A 2D High-Resolution Seismic Study in the Caroline Basin: Sediment Waves as an Indicator of Long-Term Bottom Current Flow

Kimberly Baldwin


Friday, Dec. 2, 2016, 3:00pm
Chase 130

Sites proposed and now concurrently being drilled by IODP Exp. 363 were surveyed with 2D high-resolution multi-channel seismic grids during cruise 1313 of the R/V Roger Revelle in September 2013. At proposed site WP2 on the northern Eauripik Rise, approximately 400 m of buried sediment waves, with amplitudes of 10-20 m and wavelengths of 1-2 km, are prevalent throughout the ~ 10 x 15 km survey grid. Abyssal sediment waves provide direct evidence of circulation in the deep sea, and can be tied to circulation indicators in sediment cores. Additionally, changes in circulation indicated by changes in bedform geometry can be associated with climatic oscillations. In this talk, we describe sediment waves detected in seismic profiles from the Caroline Basin, and conclude that they reveal a 14-Ma history of deep-sea circulation in the western Pacific. Sediment wave morphology and dynamics will be explored, with possible implications for global climate changes.

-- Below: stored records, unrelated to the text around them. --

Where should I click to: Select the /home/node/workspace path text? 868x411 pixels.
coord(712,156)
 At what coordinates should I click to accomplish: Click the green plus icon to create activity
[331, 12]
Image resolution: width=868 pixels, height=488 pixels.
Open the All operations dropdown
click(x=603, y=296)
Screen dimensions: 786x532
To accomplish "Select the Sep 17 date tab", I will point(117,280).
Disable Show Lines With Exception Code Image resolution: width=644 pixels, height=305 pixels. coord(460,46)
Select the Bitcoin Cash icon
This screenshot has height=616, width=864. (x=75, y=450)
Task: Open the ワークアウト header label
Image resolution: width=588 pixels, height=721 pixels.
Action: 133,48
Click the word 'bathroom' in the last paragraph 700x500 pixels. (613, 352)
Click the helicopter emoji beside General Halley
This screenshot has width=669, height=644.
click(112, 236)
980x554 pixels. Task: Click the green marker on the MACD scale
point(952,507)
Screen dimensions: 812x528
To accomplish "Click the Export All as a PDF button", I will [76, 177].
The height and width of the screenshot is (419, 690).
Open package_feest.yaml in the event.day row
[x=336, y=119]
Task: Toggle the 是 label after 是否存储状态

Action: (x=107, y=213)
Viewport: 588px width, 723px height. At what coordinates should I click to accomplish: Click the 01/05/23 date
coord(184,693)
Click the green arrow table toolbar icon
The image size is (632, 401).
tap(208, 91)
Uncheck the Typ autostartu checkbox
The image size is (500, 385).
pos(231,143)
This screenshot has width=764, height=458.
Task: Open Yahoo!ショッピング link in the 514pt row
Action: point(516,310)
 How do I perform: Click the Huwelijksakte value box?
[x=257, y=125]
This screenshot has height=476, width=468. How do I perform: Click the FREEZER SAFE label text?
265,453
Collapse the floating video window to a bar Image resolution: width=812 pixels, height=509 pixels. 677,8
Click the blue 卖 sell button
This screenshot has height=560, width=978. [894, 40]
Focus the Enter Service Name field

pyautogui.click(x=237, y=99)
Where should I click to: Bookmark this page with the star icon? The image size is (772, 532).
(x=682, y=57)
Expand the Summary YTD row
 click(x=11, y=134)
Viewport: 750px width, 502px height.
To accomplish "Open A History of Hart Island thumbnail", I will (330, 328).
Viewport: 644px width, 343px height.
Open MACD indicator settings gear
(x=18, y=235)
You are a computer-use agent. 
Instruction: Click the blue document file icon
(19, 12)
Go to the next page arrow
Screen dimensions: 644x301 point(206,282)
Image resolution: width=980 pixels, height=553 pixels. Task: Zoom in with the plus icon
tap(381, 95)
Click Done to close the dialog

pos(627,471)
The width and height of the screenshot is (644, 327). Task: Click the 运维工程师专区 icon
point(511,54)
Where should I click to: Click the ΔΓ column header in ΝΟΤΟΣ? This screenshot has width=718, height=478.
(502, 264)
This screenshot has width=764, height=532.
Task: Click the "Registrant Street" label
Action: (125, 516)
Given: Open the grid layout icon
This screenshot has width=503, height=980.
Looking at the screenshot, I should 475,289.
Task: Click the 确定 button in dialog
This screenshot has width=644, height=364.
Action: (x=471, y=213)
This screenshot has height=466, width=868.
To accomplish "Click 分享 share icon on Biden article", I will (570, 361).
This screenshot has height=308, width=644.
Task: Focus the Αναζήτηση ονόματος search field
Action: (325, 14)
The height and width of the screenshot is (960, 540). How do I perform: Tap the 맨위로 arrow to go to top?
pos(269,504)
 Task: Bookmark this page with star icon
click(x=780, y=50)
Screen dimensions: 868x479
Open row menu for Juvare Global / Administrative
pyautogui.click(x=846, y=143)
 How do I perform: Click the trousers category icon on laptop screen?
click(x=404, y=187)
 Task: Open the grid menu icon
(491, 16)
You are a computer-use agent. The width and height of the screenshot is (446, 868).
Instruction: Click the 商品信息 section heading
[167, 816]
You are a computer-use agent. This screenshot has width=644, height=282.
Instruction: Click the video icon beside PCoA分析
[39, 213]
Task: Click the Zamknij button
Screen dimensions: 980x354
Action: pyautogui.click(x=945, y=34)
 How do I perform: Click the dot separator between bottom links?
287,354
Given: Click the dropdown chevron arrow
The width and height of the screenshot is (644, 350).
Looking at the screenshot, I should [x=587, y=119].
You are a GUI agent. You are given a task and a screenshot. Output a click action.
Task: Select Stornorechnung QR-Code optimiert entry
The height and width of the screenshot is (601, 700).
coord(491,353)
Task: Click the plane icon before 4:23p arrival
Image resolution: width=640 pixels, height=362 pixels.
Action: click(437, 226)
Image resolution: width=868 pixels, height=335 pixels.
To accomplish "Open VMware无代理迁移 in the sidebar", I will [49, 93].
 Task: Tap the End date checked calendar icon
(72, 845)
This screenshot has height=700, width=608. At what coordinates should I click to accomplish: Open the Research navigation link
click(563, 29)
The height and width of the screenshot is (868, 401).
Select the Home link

Kimberly obtained her B.S. in Earth and Environmental Sciences from Lehigh University. Her experience working with seismic acquisition at Lehigh increased her interest in geophysics and led her to Rutgers University where she completed her M.S. in Geological Sciences. At Rutgers she had the opportunity to sail on 3 research cruises, gaining experience collecting 2D and 3D high-resolution multi-channel seismic data, multibeam bathymetric data, and deep-sea sediment cores. Her thesis focused on processing and analyzing 2D MCS data in the western Pacific, studying bedform morphology of sediment waves in the Caroline Sea. Kimberly joined CCOM/JHC in 2016. She is currently working on compiling existing sub bottom profiler, multibeam bathymetric, and seafloor sample data in order to produce a surficial geologic map of seafloor sediment facies throughout the Arctic, ultimately to support Extended Continental Shelf submissions under the Law of the Sea (UNCLOS).